Required action
Please report each line of the data below that contains "computer".

Material to process
■ ■ ■
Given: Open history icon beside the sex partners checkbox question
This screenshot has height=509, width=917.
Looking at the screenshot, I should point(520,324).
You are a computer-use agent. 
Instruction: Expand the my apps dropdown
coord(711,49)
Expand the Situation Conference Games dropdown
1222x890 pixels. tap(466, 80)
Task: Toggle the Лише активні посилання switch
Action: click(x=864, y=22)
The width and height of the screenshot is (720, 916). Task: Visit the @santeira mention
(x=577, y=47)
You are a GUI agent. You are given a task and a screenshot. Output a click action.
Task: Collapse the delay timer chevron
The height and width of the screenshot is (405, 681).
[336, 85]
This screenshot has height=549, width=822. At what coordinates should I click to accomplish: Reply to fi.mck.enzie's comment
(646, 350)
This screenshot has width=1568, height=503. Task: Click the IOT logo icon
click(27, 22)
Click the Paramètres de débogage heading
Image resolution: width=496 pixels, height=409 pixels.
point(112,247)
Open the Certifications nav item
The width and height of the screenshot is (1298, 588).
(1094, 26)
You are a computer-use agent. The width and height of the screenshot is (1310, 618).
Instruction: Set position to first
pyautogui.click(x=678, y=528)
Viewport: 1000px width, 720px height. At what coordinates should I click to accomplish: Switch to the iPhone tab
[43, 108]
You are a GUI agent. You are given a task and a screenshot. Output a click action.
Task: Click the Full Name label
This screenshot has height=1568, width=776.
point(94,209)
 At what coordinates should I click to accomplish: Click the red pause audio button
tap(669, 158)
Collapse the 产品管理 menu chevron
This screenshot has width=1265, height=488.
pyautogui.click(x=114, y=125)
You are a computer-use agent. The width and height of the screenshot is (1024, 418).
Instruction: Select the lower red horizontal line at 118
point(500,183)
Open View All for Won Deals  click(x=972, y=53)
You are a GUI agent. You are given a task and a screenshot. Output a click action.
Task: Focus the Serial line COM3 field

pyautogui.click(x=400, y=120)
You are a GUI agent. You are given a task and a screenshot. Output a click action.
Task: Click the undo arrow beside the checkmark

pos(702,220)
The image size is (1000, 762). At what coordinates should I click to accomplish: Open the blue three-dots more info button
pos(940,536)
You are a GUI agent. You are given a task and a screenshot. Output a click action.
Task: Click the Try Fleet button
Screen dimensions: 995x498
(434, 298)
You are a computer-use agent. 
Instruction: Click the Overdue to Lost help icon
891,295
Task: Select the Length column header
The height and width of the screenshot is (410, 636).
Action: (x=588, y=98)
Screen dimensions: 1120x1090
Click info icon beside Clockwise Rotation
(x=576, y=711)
■ ■ ■
Written solution
You are a computer-use agent. 
You are a computer-use agent. The width and height of the screenshot is (1310, 618).
You are a computer-use agent. The width and height of the screenshot is (1024, 418).
You are a computer-use agent. 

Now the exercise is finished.